My book, Undocumented Politics (California, 2018) began as my doctoral dissertation. The book focuses on how undocumented, Oaxacan migrant communities confront a process of globalization in which they are economically marginalized and politically excluded. I look at these politics both in the United States and on the Mexican side. In contrast to many studies of transnational migrants, I juxtapose two, distinct groups and processes of migration. The comparison enables me to show how migrant communities develop different attitudes about exclusion and take different actions to fight it. I find that local, city-level power dynamics shape people’s ideas about where they belong – as well as their chances to act.
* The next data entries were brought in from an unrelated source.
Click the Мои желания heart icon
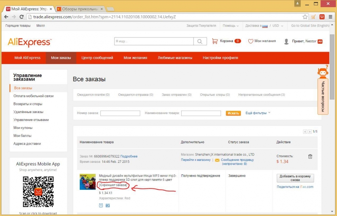Image resolution: width=337 pixels, height=216 pixels. pos(251,41)
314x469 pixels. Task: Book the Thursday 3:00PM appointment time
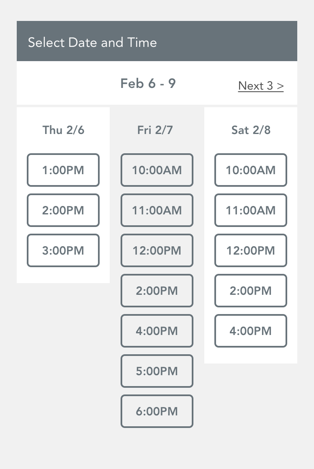click(x=63, y=250)
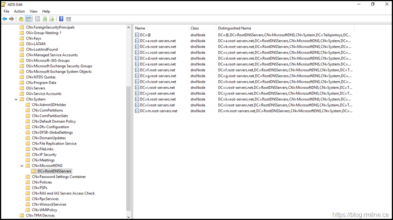Image resolution: width=393 pixels, height=220 pixels.
Task: Select the DC=m.root-servers.net dnsNode row
Action: coord(158,111)
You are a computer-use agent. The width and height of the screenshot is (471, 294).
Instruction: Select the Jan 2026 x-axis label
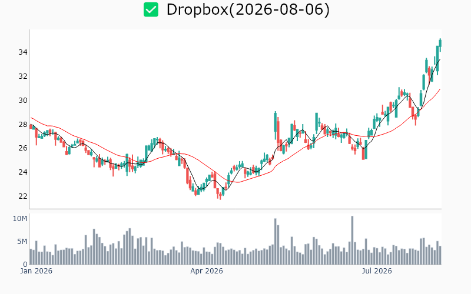tap(36, 271)
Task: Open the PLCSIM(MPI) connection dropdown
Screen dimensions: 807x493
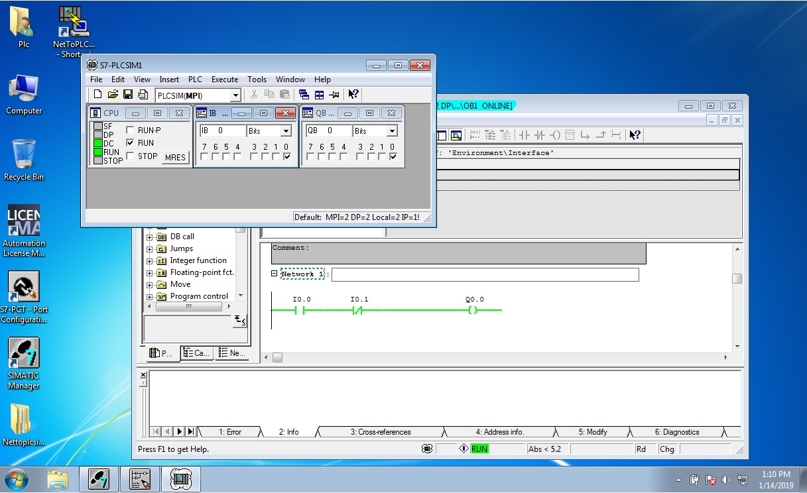Action: click(x=235, y=95)
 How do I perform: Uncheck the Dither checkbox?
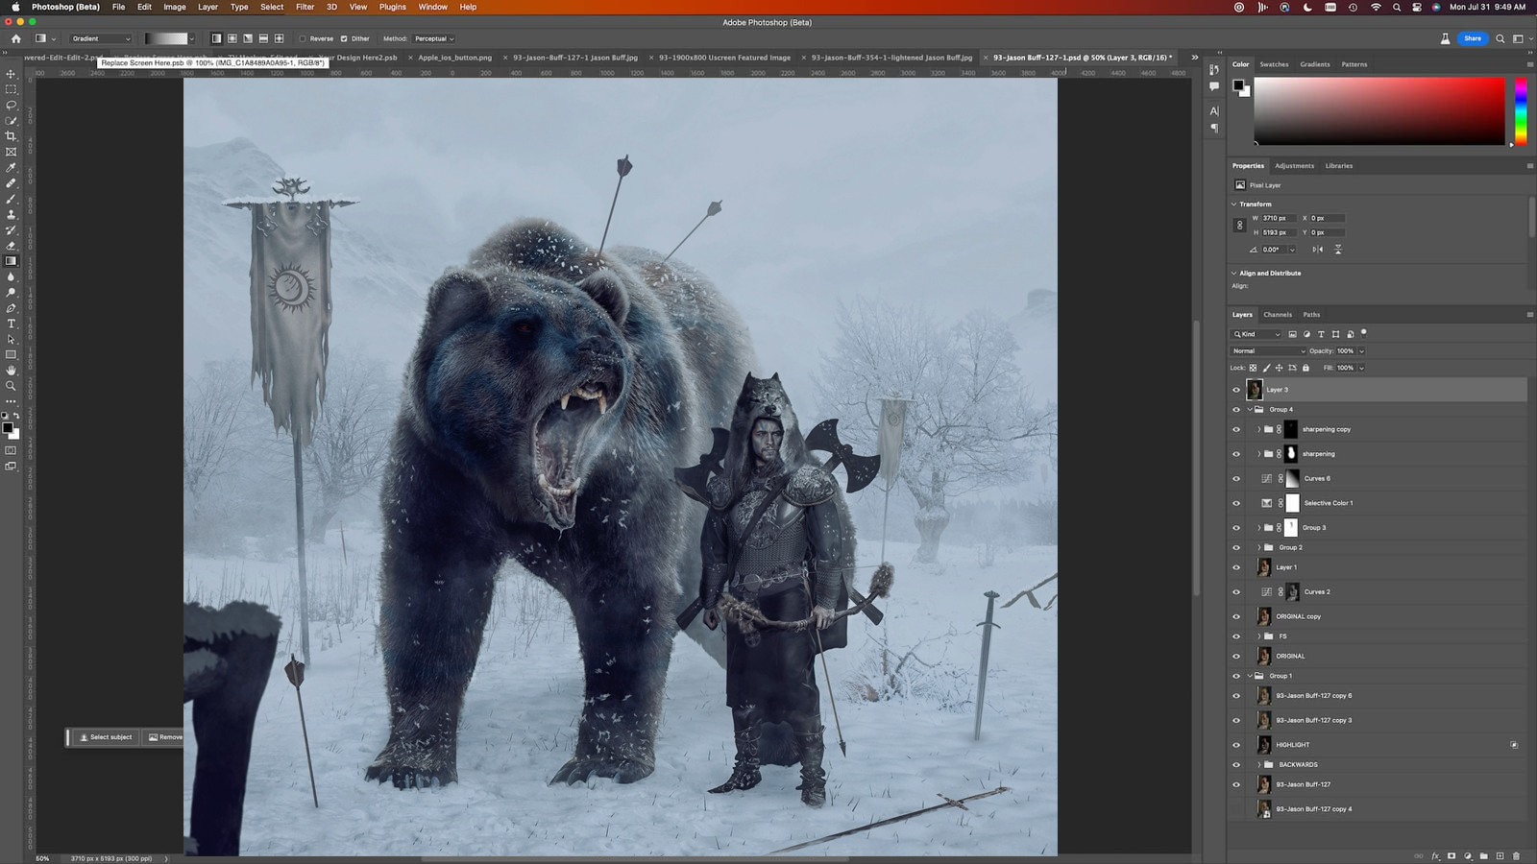(x=344, y=39)
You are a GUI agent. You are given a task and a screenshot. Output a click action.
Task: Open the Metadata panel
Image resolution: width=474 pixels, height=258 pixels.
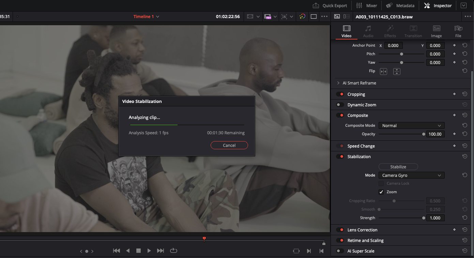400,5
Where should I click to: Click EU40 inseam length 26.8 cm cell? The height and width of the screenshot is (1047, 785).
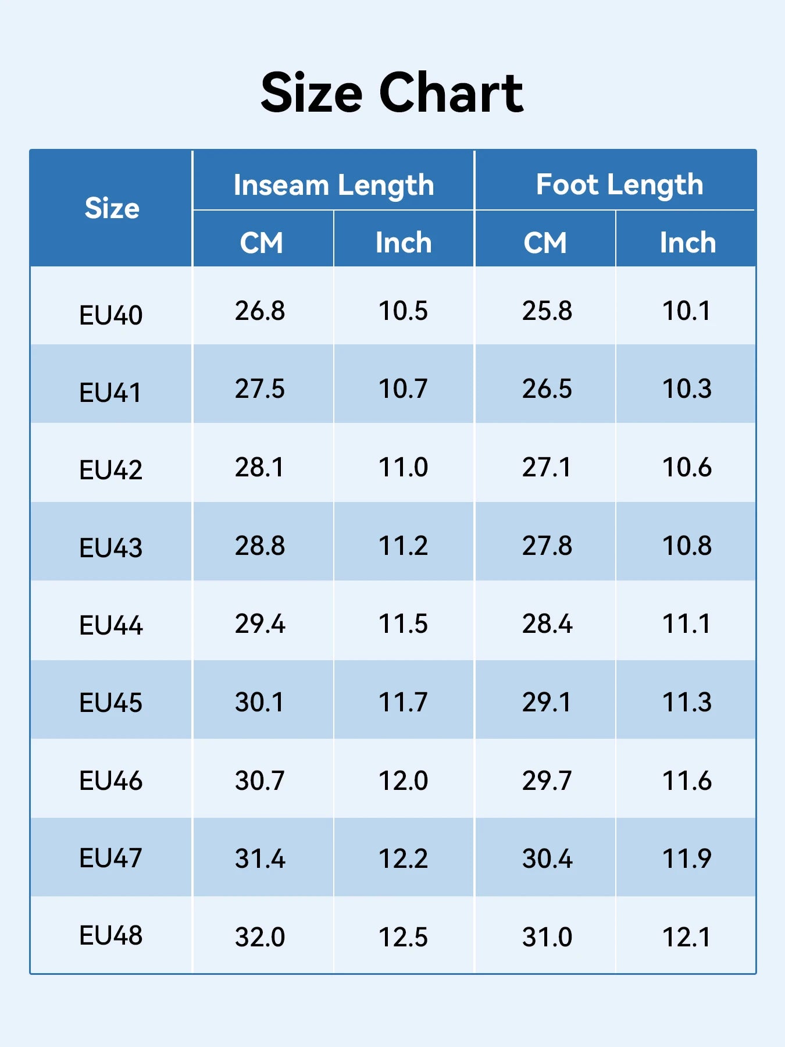pos(260,311)
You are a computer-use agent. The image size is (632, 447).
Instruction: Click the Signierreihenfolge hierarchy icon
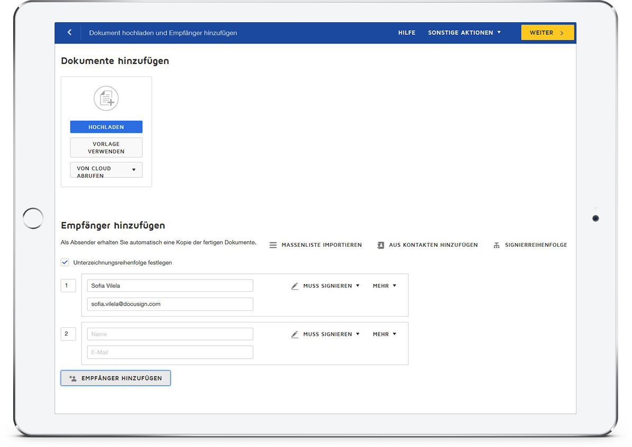496,245
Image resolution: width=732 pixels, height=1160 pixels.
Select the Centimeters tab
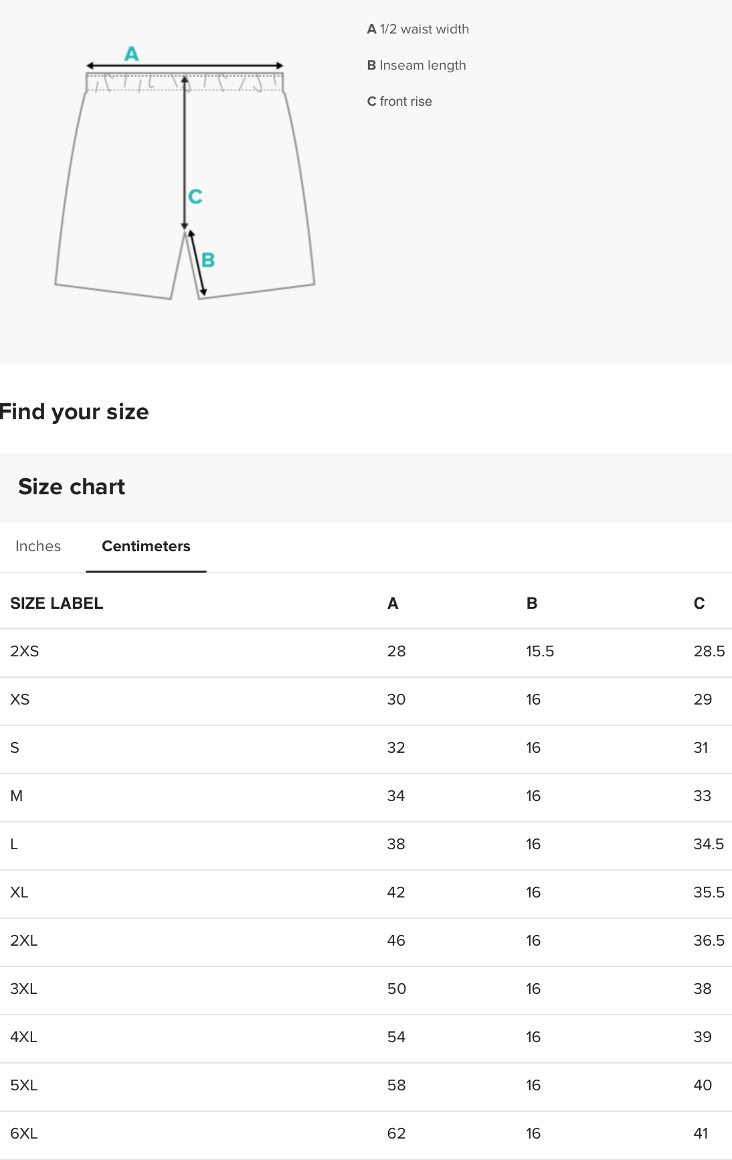pyautogui.click(x=146, y=547)
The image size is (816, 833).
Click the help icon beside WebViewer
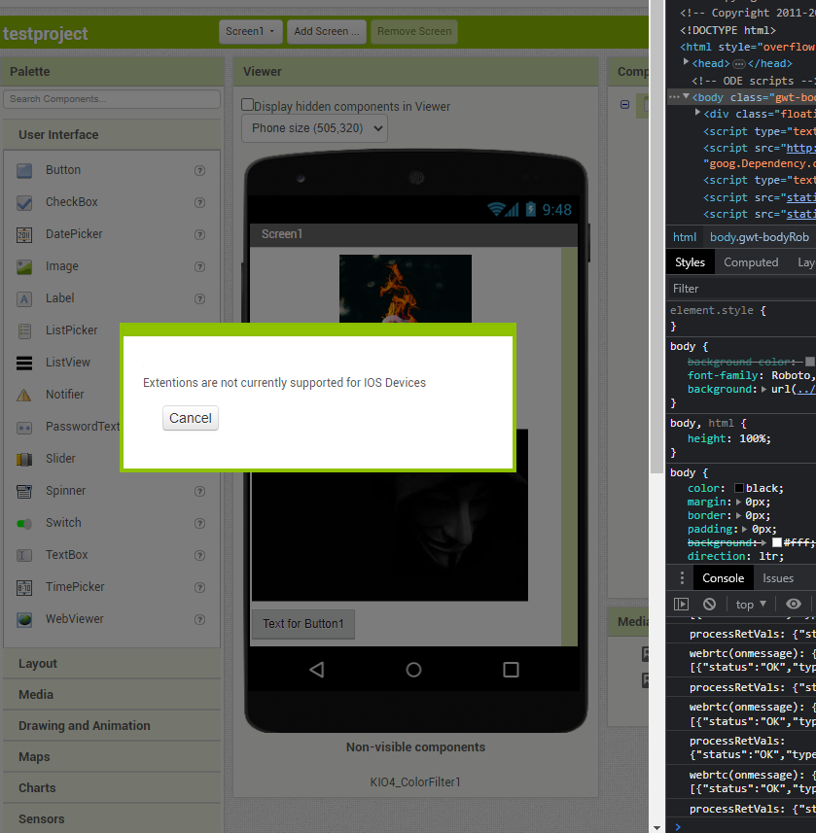coord(200,619)
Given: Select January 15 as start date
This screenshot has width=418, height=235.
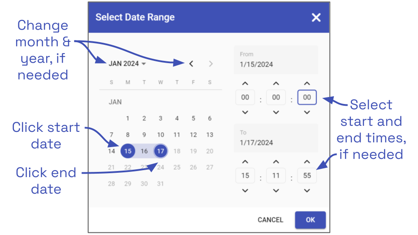Looking at the screenshot, I should [128, 151].
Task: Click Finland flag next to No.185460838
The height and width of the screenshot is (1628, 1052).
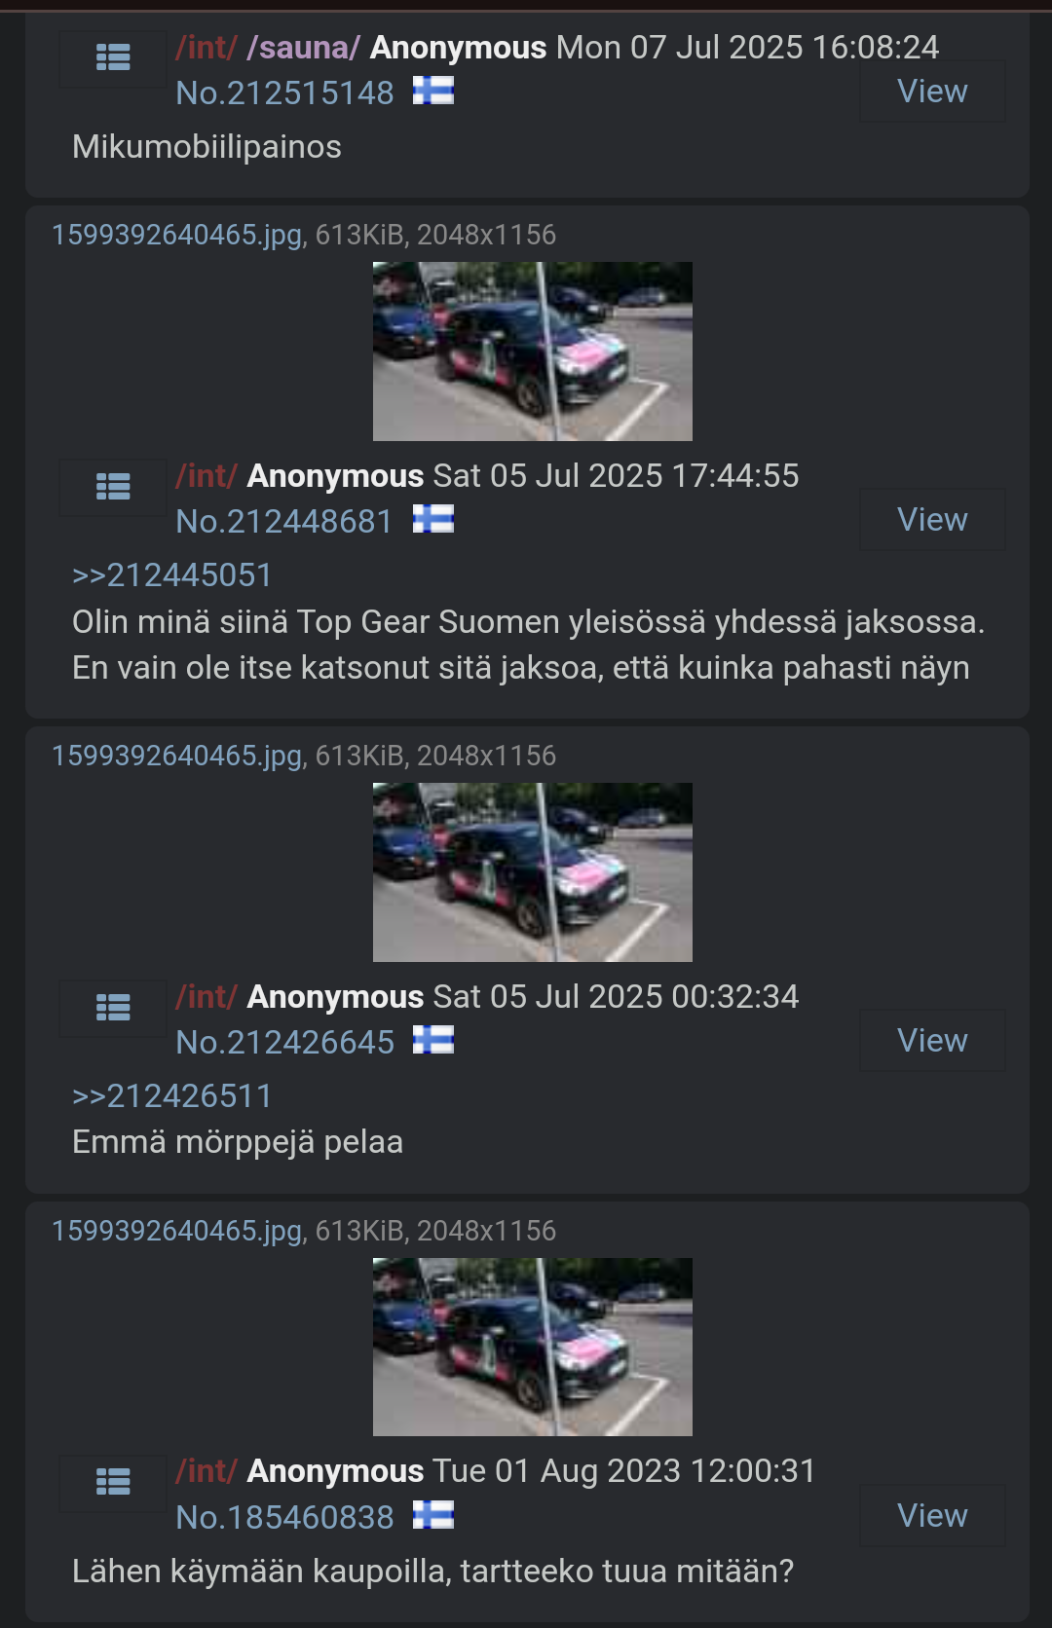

In the face of global pressures, inclusive local treatment gives migrant communities a leg up. Even before migrants leave Mexico, communal governance in their hometowns can help them access better opportunities. Likewise, when migrants live in US cities that offer them services and some form of protection, they feel hopeful and begin fighting to prove they should stay in the United States. By contrast, when US cities subject migrants to arbitrary deportation and uncertainty, they feel hostile and alienated. Yet migrants are also creative. Some of them connect to their counterparts in Mexico for a sense of relief, building movements for alternative globalization – or what they call a “right not to migrate.” Migration also weighs heavily on hometown politics. Yet to understand the relationship between migration and so-called “development,” we have to look closely at migrants’ pathways – or histories. Hometown demands of the Mexican state look very different depending on the treatment their migrants face in the United States. In short, resistance is a process: built in the interplay between the places migrants go and the places they leave behind.
Throughout my research, I pay a lot of attention to gender. I am interested in how states use ideas about gender to reinforce power inequalities. I also draw attention to the ways grassroots groups transform gender relationships as they confront unfair conditions, in what I call “gendered jiu jitsu.” I share this institutional and political focus with a group of brilliant feminist scholars I met at Berkeley, many of whom helped write a theoretical handbook I co-edited, called A Social Life of Gender (Sage, 2018). I also co-run the Gender and Power Network, a group of cutting-edge sociologists of gender working to theorize the contemporary complexities of gender, the state, and power.
My current research explores both the broad and the everyday politics of deportation. Together with Fatima Khayar Camara, a PhD candidate at UCSD, I am examining the conditions that enable deportees to re-engage politically with Mexico and/or to continue fighting for inclusion in the United States. As part of this project, we also look at how deportees get channeled into even cheaper labor in Mexico than in the US, and at how the fragmentation of deportees’ families shapes their politics. Through the Mexican Migration Field Research Program, we are also working with a team of undergraduate researchers to do surveys and interviews at shelters in Tijuana which house deportees. Now that I live at the border in San Diego, “global” inequalities between the US and Mexico are just outside my door. I have two young children, and I hope that as they grow up they will learn firsthand about the inequities I encountered when I first went to Latin America.
In all of my work, my goal is to identify on-the-ground ways to help excluded groups build more dignified, equitable lives. I hope to reveal how the actions of people of privilege reinforce or alleviate inequalities, and to highlight ways that regular people can work at the local level to encourage social change.